[Bachiler, Samuel]
BACHILER (Samuel), Baziler, Batiler, was waarschijnlijk een nakomeling van dien Bachelor, die predikant te Nantes is geweest, maar om de geloofsvervolging in 1562 naar Engeland is gevlucht. In 't begin der 17e eeuw was hij eenigen tijd engelsch predikant te Gorinchem, ten dienste van het daar in garnizoen liggend regiment van Sir Charles Morgan. In 1622 naar Middelburg beroepen heeft hij voor dat beroep bedankt. Toch schijnt hij kort daarop Gorinchem te hebben verlaten. Wel tusschen 1626 en 1629 is hij naar Brazilië uitgezonden, waar hij circa 18 jaar is werkzaam geweest. Eerst ter verzorging van de geestelijke belangen der Engelschen in het Noorderfort van Pariba in de Classe Pernambuco; later, sedert 1641, als voorganger van de kerk van 't Recief, door welke hij echter was aangewezen voor den dienst van de engelsche kerk in Mauritsstad. In 1644 nam hij dat ambt nog waar. Maar waarschijnlijk kort daarop heeft achteruitgang zijner verstandelijke vermogens hem genoopt zijn werk op te geven en naar Holland terug te keeren. Althans de zuidhollandsche Synode van 1647 besloot om die reden aan de Staten subsidie voor hem te vragen, die hij zeer noodig had, omdat hij een gezin van 6 of 7 kinderen had te verzorgen. In 1648 en 1649 kwam de zaak nog eens op 't tapijt, en werd besloten steun voor hem te vragen respectievelijk van de engelsche kerken en van de engelsche kooplui te Rotterdam. In 1650 vertrok hij naar Engeland, door de Kerk van Gorinchem voorzien van een goed reisgeld, en een bedrag om voorloopig voor armoede te zijn gevrijwaard. Hij schreef: Campe royale set forth in.... meditations on .... Deuteron. 23: 9-14, dat hij aan zijn landgenooten in staatschen dienst opdroeg, en dat, (onder den titel van Miles
Christianus (?) in 1628 te Groningen is uitgekomen in vertaling.

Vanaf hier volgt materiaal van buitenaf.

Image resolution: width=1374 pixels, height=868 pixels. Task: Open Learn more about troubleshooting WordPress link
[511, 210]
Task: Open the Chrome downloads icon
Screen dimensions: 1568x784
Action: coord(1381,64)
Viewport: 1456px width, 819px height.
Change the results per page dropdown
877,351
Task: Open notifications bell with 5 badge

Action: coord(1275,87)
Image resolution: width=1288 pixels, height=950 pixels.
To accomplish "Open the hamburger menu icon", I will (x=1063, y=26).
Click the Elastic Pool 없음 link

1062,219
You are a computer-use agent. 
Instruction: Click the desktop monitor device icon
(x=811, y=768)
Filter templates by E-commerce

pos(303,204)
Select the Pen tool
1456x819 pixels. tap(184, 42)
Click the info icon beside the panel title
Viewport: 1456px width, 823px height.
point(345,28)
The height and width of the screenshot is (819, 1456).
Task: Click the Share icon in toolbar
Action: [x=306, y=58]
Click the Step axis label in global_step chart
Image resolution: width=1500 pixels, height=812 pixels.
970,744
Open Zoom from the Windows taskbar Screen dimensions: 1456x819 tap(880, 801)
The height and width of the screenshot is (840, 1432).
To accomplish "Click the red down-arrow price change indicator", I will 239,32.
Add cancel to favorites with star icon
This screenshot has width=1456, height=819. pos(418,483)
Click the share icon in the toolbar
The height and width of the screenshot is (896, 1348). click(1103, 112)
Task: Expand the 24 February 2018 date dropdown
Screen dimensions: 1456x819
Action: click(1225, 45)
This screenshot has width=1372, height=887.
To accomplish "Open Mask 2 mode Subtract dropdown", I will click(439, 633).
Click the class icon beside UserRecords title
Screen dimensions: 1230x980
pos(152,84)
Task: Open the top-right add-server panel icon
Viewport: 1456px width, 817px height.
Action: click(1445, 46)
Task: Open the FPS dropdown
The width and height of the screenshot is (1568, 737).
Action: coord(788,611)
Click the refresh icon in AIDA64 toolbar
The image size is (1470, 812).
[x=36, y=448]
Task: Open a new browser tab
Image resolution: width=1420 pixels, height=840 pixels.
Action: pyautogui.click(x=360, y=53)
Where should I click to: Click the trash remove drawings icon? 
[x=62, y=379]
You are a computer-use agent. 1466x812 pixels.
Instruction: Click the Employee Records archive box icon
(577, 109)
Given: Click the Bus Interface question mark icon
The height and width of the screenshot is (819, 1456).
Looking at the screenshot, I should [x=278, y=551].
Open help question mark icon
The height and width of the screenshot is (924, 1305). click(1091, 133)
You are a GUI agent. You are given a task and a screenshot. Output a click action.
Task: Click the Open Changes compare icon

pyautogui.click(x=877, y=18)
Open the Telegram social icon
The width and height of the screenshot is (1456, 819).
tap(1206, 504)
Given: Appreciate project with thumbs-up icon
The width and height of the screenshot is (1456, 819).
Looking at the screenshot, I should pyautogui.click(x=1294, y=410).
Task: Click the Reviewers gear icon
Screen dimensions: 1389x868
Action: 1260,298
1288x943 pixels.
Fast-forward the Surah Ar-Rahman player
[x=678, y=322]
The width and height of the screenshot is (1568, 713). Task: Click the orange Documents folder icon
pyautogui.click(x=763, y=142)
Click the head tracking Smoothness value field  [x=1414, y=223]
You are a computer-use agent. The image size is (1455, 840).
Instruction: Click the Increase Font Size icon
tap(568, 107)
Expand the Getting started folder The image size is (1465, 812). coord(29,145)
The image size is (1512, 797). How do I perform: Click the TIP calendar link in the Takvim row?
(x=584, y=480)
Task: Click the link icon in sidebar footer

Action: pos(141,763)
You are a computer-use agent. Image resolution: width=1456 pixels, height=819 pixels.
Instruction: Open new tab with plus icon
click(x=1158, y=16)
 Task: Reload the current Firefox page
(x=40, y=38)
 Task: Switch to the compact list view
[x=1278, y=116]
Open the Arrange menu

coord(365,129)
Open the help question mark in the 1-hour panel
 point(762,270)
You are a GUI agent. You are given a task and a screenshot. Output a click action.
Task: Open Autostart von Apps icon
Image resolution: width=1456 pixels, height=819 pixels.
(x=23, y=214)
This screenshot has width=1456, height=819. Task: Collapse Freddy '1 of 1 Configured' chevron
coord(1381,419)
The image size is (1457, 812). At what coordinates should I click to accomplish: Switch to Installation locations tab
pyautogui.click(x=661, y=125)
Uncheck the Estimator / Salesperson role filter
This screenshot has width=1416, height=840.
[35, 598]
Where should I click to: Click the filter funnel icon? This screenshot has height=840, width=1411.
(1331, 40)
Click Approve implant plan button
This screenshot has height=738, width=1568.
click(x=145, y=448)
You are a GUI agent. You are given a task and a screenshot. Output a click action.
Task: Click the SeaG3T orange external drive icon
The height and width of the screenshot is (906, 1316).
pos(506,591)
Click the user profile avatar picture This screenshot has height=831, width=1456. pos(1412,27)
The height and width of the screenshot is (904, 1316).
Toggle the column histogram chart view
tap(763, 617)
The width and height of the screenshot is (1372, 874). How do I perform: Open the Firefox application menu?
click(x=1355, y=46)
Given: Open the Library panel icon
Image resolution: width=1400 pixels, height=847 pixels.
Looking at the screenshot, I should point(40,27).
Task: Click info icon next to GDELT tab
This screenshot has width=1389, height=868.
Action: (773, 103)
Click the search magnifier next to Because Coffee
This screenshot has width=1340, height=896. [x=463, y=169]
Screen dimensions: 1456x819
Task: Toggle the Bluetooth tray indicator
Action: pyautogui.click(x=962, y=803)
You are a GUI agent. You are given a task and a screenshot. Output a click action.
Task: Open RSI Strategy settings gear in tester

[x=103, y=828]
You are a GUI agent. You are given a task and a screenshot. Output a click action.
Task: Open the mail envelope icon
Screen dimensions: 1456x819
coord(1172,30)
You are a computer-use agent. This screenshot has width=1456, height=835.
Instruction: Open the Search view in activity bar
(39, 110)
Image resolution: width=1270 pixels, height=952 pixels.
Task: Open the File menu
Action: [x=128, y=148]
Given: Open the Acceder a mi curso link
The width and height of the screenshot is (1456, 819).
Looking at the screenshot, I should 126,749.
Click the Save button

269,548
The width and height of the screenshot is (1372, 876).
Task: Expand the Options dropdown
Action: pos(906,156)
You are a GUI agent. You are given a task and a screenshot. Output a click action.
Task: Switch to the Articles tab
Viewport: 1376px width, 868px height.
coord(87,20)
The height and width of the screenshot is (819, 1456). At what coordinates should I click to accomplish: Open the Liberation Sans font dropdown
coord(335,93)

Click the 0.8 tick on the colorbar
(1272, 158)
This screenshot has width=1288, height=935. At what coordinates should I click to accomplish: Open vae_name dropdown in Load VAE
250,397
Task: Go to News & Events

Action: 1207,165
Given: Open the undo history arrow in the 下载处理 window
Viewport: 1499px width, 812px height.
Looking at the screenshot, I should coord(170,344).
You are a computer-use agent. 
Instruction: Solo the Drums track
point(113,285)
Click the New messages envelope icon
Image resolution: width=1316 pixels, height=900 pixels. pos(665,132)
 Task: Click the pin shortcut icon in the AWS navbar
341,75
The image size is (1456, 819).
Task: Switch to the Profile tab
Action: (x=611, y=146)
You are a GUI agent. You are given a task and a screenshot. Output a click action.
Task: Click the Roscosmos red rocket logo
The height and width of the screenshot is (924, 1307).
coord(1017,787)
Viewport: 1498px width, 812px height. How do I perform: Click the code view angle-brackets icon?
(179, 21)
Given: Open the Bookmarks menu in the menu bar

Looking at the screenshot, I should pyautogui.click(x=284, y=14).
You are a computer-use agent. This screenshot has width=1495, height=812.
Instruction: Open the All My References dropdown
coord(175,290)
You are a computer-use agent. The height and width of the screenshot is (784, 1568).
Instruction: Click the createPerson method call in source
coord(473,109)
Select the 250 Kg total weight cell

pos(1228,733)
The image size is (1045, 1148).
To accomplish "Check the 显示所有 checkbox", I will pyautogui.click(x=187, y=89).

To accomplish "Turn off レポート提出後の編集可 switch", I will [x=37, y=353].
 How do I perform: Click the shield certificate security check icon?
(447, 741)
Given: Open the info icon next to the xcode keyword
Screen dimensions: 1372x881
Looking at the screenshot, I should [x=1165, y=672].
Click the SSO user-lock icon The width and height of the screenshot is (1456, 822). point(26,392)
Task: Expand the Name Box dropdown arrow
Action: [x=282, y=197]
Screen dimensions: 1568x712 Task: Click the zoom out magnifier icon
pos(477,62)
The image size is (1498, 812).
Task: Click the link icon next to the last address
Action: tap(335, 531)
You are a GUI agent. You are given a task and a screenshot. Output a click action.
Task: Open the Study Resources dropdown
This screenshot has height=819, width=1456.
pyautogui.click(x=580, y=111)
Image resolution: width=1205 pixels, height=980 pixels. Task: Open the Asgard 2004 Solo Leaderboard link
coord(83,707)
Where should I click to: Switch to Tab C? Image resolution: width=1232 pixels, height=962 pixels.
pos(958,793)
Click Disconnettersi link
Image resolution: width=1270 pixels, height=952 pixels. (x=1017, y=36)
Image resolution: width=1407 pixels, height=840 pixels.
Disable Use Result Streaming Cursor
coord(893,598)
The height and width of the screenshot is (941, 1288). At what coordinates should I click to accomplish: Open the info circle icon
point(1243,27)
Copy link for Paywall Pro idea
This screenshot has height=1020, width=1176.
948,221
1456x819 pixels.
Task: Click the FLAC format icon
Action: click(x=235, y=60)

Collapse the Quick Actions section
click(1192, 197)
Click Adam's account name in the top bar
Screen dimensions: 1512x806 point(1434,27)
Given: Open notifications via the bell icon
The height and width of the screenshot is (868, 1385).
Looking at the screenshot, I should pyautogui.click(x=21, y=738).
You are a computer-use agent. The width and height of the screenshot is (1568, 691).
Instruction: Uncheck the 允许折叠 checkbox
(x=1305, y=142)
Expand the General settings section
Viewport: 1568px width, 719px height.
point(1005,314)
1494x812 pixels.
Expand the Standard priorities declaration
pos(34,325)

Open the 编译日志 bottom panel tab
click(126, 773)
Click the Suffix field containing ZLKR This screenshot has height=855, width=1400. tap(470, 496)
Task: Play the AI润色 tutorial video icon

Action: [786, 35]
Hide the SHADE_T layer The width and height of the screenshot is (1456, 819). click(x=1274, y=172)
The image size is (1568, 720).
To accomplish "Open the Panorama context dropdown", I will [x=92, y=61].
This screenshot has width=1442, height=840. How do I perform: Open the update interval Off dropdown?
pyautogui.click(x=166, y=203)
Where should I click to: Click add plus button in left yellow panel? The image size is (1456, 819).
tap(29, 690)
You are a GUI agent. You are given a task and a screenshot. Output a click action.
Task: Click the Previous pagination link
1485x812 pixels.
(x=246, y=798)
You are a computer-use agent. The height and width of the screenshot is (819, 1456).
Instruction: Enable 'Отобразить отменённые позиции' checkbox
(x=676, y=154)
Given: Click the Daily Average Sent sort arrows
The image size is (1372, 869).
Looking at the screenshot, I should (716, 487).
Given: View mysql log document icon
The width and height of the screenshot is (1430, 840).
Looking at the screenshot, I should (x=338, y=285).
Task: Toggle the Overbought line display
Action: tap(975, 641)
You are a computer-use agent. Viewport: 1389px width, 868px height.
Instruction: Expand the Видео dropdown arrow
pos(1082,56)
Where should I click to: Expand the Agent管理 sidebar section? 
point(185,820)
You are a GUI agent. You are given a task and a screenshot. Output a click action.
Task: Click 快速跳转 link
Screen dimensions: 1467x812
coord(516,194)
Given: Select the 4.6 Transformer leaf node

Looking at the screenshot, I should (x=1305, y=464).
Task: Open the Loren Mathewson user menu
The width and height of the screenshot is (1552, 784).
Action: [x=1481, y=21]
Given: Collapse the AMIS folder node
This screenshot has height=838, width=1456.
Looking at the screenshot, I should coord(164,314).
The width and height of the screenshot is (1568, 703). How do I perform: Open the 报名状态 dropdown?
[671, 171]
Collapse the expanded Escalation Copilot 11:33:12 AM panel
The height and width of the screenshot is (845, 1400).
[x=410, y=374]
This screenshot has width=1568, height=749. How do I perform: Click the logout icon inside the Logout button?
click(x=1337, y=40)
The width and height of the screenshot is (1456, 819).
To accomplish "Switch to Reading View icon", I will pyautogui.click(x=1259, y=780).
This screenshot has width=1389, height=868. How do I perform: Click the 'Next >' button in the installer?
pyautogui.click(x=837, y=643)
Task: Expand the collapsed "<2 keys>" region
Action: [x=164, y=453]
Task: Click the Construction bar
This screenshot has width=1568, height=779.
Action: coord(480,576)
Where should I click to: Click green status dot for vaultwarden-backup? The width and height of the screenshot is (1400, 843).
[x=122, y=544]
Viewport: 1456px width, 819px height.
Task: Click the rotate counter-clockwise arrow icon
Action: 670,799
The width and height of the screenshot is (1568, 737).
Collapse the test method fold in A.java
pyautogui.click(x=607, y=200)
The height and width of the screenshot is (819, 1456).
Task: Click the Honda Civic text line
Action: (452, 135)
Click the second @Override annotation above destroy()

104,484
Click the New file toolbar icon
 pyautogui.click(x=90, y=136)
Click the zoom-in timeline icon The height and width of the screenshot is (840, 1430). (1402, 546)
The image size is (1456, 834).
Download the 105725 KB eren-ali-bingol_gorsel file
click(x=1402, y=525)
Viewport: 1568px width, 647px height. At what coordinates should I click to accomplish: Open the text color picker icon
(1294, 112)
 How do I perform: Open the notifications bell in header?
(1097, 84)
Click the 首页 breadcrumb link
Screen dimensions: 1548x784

Zie: W. Steven, The History of the Scottish church Rotterdam (Edinburgh 1832) 306; Knuttel, Acta der Zuid-Hollandsche Synoden ('s Grav. 1908 v.v.) III, 53, 98, 158, 219; Hessels, Register of attestations (Amst.-Lond. 1892) no. 831; Kroniek van het Historisch Genootschap 1873, 298 v.v., 322 v.v., 375 v.v.